Hong Kong has always been a testing ground for trendy new products, and hotel-branded sparkling teas are the latest innovation taking off in the city.
In Hong Kong, tea has always been a beverage staple, and the rise of young teetotallers in recent years has left the market open for sparkling teas to muscle in on territory traditionally dominated by wine and beer. A number of local brands, including the likes of Saicho and Mezzanine Makers, have entered the market in the last decade. Now, hotels are following suit.
Both the Kadoorie family’s The Peninsula Hotels and the Kwok family’s The Royal Garden hotel, the hospitality division of Sun Hung Kai Properties, have substantial resources to invest into proprietary products.
Boasting captive markets of loyal customers and hotel guests frequenting on- and off-site outlets, both hotel groups can leverage products — such as tea they already sell — by tweaking them to appeal to younger markets.
This perfect storm resulted in both Peninsula Merchandising, the retail arm of The Peninsula Hotels, and The Royal Garden launching branded sparkling teas in May.
The five-star The Peninsula Hong Kong — the group’s flagship property — introduced a 750ml rosé sparkling tea for HK$358 (£33.98). Guy Riddell, managing director of Peninsula Merchandising, is the mastermind behind the new offering, as well as a number of the group’s other proprietary releases. Along with the rose green tea ‘rosé’ and Dongding oolong ‘cuvée’, Riddell spearheaded Peninsula-branded limited edition Scotch whiskies.

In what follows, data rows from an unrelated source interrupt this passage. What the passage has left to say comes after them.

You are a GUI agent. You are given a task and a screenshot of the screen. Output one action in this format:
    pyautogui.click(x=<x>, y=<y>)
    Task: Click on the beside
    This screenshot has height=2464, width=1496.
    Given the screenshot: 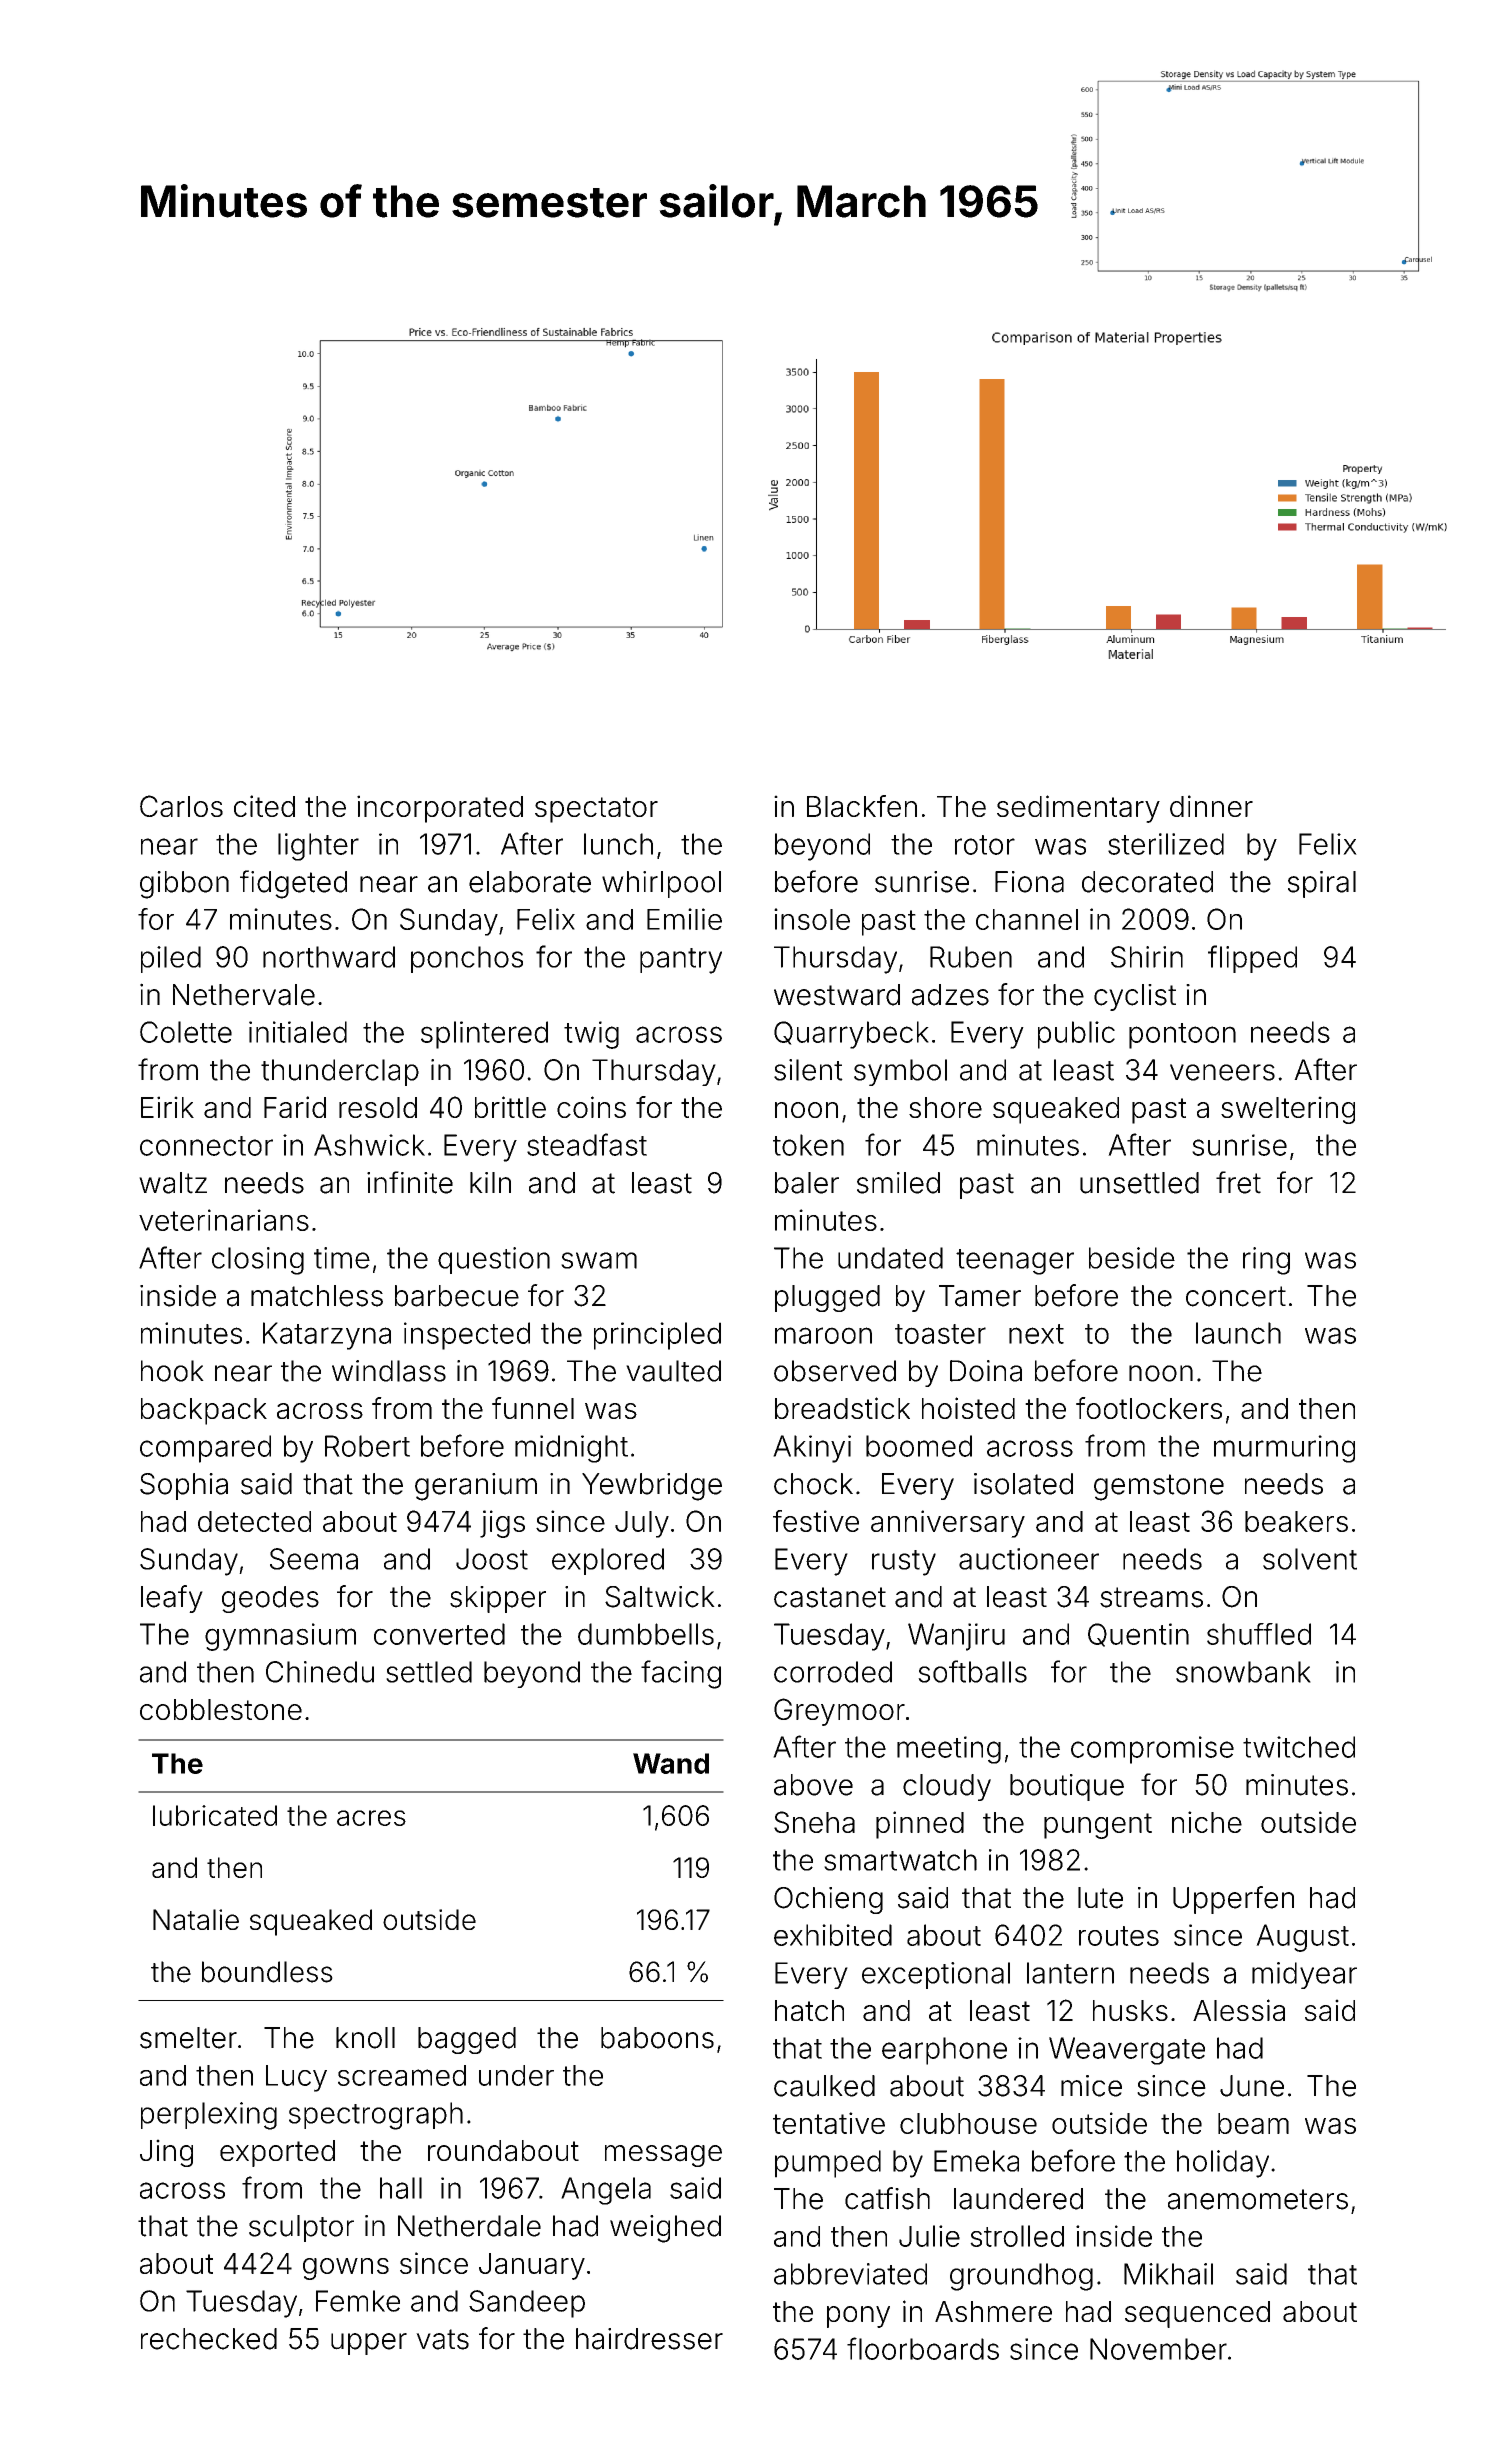 What is the action you would take?
    pyautogui.click(x=1132, y=1258)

The Peninsula’s sparkling teas came about after a years-long gestation period consisting of much trial and error. “Our early tasting sessions mixed soda water with tea — not very nice,” he laughed. “We spent a year testing several rounds of blends to find the right balance between fruit and tea, as well as the right level of sugar and effervescence. The final result has a clean, crisp, refreshing taste that leverages one of our pillar products.”